■ **Given passage**:
START
The Evangelical Universalist Forum

The 16 commandments


#61

The only sane intepretation of this is wife. It lines up perfectly with the 10th commandment. Additionally, as polygamy was still common then, it most certainly was not against married men.

Not saying it is fair, but Jesus clearly was talking about adultry, which means only a taken women. Men could have many wives, but women could not have more than one husband.

I don’t consider the Bible authoritative on this though, as these rules were what society was at the time. Today, adultry would me a married man or women. If both were ok with it, in the sense of swingers, then it would no longer be adultry.

If you notice, the word desire/covet doesn’t limit itself to a sexual context. If someone else’s wife cooks a great meal and you desire that trait, it would be no different than desiring her beauty, which is another trait. But the term covet is stronger, and conveys the idea of trying to obtain the person, effectively stealing another’s property (as it would have been in those days).

You are stealing nothing to admire another’s traits. But if you are seeking to obtain those for yourself, then your heart is geared towards the deed, should it arise, and this is the beginning of the seed of sin, not before.

I like Gary’s A’s thing about “reading the white”, too many people study so the word so intently that they miss the big picture. This causes us to obsess over the words vs the heart of the matter, and, of course trying to label normal and healthy desires as evil is a recipe for disaster and slavery.


#62

I agree.

Tolstoi says this:

He mentions nothing of the robber’s responsibility for his own actions. It is common knowledge that one should not steal, and in doing so, the thief puts himself in a precarious situation, taking the risk that he may be harmed by someone’s defensive reaction.


#63

Yes sir. I had the interesting (I’m not sure this is the place for the story but I have actually told it on TV so I guess it is OK) position where I hired my wife before we became a husband and wife. We were musicians and we traveled all over the eastern US playing music. And we took a liking to each other and yes qaz, we did desire each other. We went on to have kids and grandkids and go through the same craziness that all families go through. But I love her. I love her a bunch. She is my everything. Enough said.
END
■ **Exercises to complete**:
- A) In the forum thread, what could men have that women could not?
- B) Copy out everything in the forum thread from "I don’t consider" down to "sin, not before.".

■ **Stored data**:
START
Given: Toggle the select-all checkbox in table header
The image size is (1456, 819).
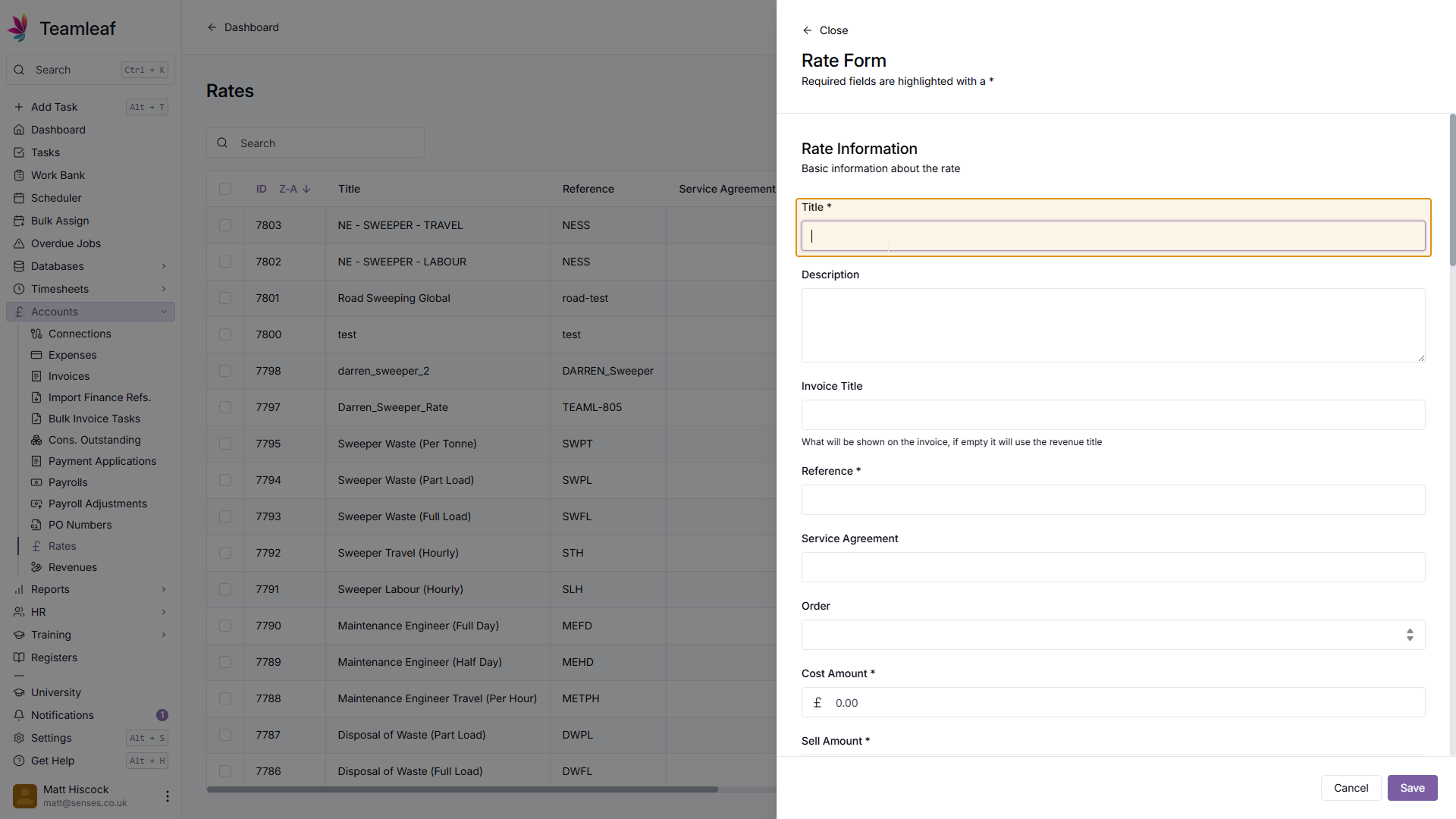Looking at the screenshot, I should coord(225,189).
END
■ **Answers provided**:
- A) Men could have many wives, but women could not have more than one husband.

- B)
I don’t consider the Bible authoritative on this though, as these rules were what society was at the time. Today, adultry would me a married man or women. If both were ok with it, in the sense of swingers, then it would no longer be adultry.

If you notice, the word desire/covet doesn’t limit itself to a sexual context. If someone else’s wife cooks a great meal and you desire that trait, it would be no different than desiring her beauty, which is another trait. But the term covet is stronger, and conveys the idea of trying to obtain the person, effectively stealing another’s property (as it would have been in those days).

You are stealing nothing to admire another’s traits. But if you are seeking to obtain those for yourself, then your heart is geared towards the deed, should it arise, and this is the beginning of the seed of sin, not before.